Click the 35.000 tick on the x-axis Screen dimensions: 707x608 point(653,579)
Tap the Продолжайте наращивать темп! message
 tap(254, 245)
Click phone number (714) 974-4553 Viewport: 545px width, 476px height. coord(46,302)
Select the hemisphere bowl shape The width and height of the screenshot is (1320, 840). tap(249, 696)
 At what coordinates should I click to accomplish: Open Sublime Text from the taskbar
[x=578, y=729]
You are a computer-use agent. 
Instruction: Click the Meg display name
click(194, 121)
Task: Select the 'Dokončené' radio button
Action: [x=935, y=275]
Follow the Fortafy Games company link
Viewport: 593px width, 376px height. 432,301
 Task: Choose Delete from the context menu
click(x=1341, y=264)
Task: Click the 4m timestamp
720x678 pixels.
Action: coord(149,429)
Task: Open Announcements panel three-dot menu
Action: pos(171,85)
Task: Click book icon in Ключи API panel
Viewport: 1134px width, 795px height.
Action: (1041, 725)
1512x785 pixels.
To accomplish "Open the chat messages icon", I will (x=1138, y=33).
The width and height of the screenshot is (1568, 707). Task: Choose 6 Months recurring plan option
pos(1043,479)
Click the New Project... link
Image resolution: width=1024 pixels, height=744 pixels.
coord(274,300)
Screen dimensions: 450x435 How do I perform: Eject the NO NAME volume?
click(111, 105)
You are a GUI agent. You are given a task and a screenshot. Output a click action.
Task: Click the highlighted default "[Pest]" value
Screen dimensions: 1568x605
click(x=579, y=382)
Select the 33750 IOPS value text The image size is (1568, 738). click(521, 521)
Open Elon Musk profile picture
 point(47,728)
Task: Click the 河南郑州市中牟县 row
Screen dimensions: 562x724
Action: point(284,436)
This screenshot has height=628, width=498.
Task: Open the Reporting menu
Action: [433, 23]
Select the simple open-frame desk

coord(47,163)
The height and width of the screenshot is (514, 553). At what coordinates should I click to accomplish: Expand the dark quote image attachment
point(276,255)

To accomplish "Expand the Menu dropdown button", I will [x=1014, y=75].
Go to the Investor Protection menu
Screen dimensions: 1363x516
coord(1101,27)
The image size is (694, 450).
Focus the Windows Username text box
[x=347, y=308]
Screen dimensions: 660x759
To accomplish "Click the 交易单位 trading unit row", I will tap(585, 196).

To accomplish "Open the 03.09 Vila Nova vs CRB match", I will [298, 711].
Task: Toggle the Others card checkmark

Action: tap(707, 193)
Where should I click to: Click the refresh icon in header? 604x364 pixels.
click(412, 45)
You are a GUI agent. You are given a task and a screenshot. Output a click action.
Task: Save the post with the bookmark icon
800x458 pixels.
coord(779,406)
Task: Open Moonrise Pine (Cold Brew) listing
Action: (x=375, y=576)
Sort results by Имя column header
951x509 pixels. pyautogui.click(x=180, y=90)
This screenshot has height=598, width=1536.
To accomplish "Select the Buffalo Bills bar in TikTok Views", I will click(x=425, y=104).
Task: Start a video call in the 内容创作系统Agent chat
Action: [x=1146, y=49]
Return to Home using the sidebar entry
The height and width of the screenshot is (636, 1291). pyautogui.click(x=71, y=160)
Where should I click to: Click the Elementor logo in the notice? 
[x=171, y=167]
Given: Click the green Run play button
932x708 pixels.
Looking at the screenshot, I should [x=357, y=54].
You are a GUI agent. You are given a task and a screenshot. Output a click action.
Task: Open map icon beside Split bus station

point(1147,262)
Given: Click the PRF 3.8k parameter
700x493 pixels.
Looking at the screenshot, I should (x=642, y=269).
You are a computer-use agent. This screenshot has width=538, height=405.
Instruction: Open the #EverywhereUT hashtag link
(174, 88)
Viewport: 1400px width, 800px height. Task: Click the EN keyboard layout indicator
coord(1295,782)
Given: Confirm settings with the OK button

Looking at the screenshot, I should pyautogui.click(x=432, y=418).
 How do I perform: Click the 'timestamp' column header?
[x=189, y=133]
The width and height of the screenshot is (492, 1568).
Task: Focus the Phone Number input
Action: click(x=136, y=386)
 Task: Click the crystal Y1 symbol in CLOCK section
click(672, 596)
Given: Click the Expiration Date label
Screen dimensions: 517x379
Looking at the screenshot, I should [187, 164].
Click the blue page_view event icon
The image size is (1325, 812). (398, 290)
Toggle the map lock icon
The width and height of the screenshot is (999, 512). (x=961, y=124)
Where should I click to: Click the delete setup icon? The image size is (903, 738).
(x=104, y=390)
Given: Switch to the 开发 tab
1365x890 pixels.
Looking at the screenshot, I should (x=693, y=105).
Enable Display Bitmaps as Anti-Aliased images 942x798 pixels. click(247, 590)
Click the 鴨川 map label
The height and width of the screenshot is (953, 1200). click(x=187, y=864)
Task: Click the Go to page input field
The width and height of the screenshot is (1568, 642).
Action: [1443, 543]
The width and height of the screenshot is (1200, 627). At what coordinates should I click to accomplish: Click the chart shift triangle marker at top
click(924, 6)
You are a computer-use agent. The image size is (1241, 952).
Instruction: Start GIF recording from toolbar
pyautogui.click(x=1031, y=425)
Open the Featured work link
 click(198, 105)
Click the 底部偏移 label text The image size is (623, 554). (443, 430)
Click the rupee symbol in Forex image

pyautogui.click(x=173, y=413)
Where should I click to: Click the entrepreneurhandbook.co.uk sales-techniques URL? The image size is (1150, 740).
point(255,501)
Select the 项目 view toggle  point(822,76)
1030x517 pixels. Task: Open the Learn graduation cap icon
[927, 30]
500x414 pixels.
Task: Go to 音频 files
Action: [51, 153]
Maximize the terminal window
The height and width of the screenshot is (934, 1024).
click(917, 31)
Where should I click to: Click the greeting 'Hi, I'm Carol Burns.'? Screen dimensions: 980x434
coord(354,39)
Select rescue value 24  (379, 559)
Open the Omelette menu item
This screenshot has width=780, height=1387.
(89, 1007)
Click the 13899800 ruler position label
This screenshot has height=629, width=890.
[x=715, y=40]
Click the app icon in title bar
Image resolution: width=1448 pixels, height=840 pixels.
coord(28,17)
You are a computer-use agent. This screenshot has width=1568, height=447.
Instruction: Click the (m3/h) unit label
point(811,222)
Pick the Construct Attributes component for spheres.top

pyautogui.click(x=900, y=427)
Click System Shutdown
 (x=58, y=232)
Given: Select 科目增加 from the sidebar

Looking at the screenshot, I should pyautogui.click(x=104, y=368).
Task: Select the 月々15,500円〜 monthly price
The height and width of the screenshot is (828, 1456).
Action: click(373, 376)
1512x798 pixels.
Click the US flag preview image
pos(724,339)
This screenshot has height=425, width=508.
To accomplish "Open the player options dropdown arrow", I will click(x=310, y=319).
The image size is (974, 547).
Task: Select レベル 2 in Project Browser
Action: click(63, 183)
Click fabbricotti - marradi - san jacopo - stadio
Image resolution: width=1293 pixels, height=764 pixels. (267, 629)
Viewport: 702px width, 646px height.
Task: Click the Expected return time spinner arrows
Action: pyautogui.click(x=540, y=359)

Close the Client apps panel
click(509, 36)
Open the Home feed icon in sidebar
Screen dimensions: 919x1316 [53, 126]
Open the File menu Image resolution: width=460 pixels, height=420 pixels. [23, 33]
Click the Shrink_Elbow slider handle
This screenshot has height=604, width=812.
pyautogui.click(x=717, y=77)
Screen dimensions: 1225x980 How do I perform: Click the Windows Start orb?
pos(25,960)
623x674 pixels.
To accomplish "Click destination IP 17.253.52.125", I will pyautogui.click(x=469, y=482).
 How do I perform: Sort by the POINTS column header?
===============
> Your goal
Would you please repeat exactly the lines above, starting at the line with "Screen dimensions: 517x379" and stopping at the line with "Task: Click the Go to page input field", both included?

> Output for this task
Screen dimensions: 517x379
Looking at the screenshot, I should [187, 164].
Click the blue page_view event icon
The image size is (1325, 812). (398, 290)
Toggle the map lock icon
The width and height of the screenshot is (999, 512). (x=961, y=124)
Where should I click to: Click the delete setup icon? The image size is (903, 738).
(x=104, y=390)
Given: Switch to the 开发 tab
1365x890 pixels.
Looking at the screenshot, I should (x=693, y=105).
Enable Display Bitmaps as Anti-Aliased images 942x798 pixels. click(247, 590)
Click the 鴨川 map label
The height and width of the screenshot is (953, 1200). click(x=187, y=864)
Task: Click the Go to page input field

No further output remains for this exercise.